This story originally appeared in the March/April 2019 issue of Strategy.
There’s this new term bubbling up in the media: “pause-vertising.” While it’s genius in theory, I’m starting to wonder if the new ad format falls short on moving the industry forward.
New “pause” ads from Hulu appear on screens during a TV show, but only when viewers hit pause to go to the bathroom, for example. They’re commercial breaks triggered by couch potatoes, in essence. That’s the genius part.
Where the strategy goes wrong, is when you consider pop-ups. Though less intrusive, the Hulu ads are essentially an evolved version of the web’s interstitial format. The advertising industry is in flux, but it seems the sales pitch is still very much alive – even after years of brands claiming that “pull” is the new “push” marketing.

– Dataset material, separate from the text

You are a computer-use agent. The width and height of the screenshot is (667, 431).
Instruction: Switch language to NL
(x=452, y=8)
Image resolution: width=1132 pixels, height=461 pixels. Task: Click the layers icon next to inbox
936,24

Speaking with Variety about the new ad format, Hulu’s Jeremy Helfand said moments like reaching for a snack is a “natural break in the storytelling experience” – so why not jump in to surprise and delight (as we’ll no doubt hear some marketers soon recite)? While I support innovation on the format front, I also believe that brands are more approachable – and ultimately more effective – as content, not commercial, creators.
Long ago, U by Kotex proved that marketers can catch far more brand loyalists with entertainment, than promotion. No static “pause” ad will marshal the degree of engagement that Carmilla did with its legion of creampuffs, I’m willing to bet. The Hulu format is less intrusive, yes, but does it push the industry forward as much as when a marketer creates branded content that people wilfully opt into watching?

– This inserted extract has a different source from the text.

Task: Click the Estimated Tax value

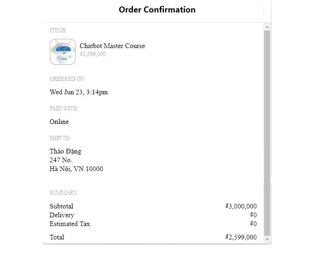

Harley-Davidson and Casey House (two AToMiC trophy-takers) worked in collaboration with networks HBO and Discovery to program branded content for broadcast. In Harley’s case, its “film-ercial” was seven hours long – the equivalent of 4,200 six-second ads, all rolled into one long ad (presumably watched over time), seen by almost as many viewers of The Big Bang Theory in Toronto each week.
That’s a lot of time engrossed, uninterrupted for the most part, in a single brand. Which is part of a point P&G’s Marc Pritchard has been making for years. As he succinctly said to a room full of agencies, as reported by CNBC, in 2017: “There’s too much crap… We bombard consumers with thousands of ads a day, subject them to endless load times, interrupt them with pop-ups and overpopulate their screens and feeds.”

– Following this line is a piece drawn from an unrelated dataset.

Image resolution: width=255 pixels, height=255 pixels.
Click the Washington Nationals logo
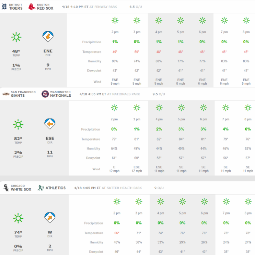(45, 94)

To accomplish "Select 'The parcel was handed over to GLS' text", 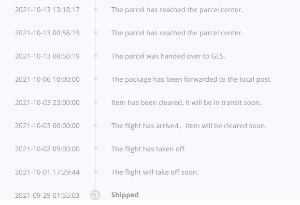I will pyautogui.click(x=168, y=56).
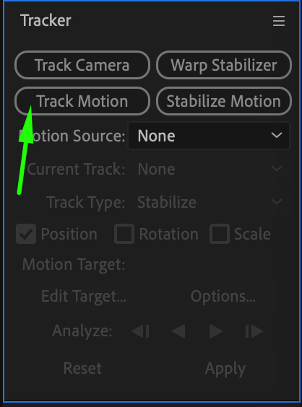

The CMO has since been calling for advertisers and agencies to ignite collabs that spark “fewer and better ideas that last longer.” Canada, for its part, seems to be leading some of that co-branded/funded film charge. Tim Hortons, for example, recently aired a documentary in partnership with Sportsnet. The branded content about Kenya’s lone ice-hockey team aired right after a game, creating that “natural break” advertisers seek.
Content – if I may be so trite – is still king. Bombarding consumers with television’s equivalent of a pop-up ad is not – especially if your M.O. aligns with the rest of the industry to ultimately get people to press play, not pause.